Il record del Ponte del 12 giugno scorso nasce, invece, da un catalogo caratterizzato da una selezione strettissima di 109 lotti dalla qualità eccelsa. Si tratta del catalogo più selettivo del primo semestre assieme a quelli di Christie’s e Sotheby’s e, non a caso, la vendita si è chiusa con 6.564.500 euro di fatturato totale, 90% di lotti venduti, 213% del venduto sul battuto e ben quattro nuovi record d’asta a firma di Irma Blank, Mario Negri, Antonio Sanfilippo e Emilio Scanavino. Senza contare l’altissima partecipazione di collezionisti, galleristi e dealer provenienti da tutto il mondo: Cina, Giappone, Russia, Svezia, Lussemburgo, Ungheria,Colombia, Stati Uniti, Belgio, Canada, Austria, Inghilterra, Francia, Germania sono solo alcuni dei paesi nei quali la partecipazione è stata più sentita.
Tra vecchi e nuovi trend
Al netto di questa maggior attenzione per la qualità è difficile, come già nel 2017, individuare dei trend definiti sul nostro mercato. Analizzando i risultati di questo primo semestre si può rilevare un interesse sempre più crescente per le opere del periodo nucleare e informale europeo. Come registra importanti conferme l’interesse per il nostro Futurismo, in particolare quello più “tardo”, con le opere di Tato, Dottori e D’Anna capaci di attirare – grazie a quotazioni ancora decisamente appetibili – anche acquirenti stranieri.
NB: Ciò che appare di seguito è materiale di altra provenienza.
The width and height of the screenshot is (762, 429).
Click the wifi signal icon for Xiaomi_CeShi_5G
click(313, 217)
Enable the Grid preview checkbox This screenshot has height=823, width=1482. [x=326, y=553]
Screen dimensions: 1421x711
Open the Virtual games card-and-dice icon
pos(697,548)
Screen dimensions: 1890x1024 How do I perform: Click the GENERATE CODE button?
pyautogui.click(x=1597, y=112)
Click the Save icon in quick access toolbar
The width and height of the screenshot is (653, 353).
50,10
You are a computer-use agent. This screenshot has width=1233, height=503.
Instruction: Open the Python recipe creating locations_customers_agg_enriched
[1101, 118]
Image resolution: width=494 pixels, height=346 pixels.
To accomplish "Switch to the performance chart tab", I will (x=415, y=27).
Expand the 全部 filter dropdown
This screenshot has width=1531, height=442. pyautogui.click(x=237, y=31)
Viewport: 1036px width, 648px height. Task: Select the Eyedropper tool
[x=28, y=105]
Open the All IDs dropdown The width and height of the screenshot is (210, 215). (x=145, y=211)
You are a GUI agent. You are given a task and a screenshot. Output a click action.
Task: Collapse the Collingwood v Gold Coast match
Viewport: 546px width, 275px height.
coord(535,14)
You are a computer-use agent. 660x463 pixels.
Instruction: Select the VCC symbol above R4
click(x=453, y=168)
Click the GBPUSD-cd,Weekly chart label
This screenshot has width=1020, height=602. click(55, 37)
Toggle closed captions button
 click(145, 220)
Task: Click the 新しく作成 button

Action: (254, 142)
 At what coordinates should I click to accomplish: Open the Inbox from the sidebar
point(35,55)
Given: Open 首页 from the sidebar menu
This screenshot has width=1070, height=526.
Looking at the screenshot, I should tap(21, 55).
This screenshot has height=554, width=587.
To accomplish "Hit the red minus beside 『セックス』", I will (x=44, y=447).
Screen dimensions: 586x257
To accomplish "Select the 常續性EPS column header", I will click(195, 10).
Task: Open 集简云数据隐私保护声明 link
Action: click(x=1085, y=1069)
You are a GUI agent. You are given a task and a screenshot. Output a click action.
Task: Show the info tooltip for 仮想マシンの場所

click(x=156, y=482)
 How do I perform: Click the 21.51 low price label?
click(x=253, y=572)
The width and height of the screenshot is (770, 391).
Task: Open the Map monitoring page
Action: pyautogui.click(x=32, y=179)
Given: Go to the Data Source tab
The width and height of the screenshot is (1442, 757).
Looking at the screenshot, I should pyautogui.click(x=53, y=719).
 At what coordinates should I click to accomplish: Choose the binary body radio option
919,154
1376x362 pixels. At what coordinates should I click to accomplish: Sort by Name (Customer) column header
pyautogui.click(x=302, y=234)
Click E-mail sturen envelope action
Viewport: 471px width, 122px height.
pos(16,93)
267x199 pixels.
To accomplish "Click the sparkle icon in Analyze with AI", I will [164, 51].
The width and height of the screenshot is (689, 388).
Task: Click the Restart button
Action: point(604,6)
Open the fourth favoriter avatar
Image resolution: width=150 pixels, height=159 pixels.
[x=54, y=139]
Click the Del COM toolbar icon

Nonostante performance estere non esaltanti, rimane piuttosto stabile il mercato di Carol Rama, mentre quello di Irma Blank è in grande ascesa: oltre al nuovo record realizzato a giugno durante l’asta del Ponte, infatti, crescono i suoi prezzi medi di aggiudicazioni, passati dai circa 8.000 euro del 2016 agli oltre 30.000 di questo primo semestre. E ottimo è anche l’andamento del mercato di Maria Lai che il 13 aprile scorso con l’aggiudicazione per 87.000 euro (diritti esclusi) di Geografia n. 2 del 1983 nella sale-room dello Studio d’Arte Borromeo, ha stabilito il suo nuovo record d’asta. Tre esempi che confermano, peraltro, uno dei trend più attesi per questo 2018, ossia la maggior attenzione per le opere a firma di artiste. E se Fontana e Boetti sembrano non conoscere rivali in termini di “affetto” da parte dei collezionisti, è Piero Dorazio uno degli artisti che in questi primi 6 mesi ha fatto registrare le performance migliori, tanto da aver ritoccato il suo primato per due volte in una sola settimana, arrivando, il 18 aprile scorso da Sotheby’s, a quota 400.000 euro di hammer price con la tela Un bel niente del 1958, che partiva da una stima di 100-150.000 euro.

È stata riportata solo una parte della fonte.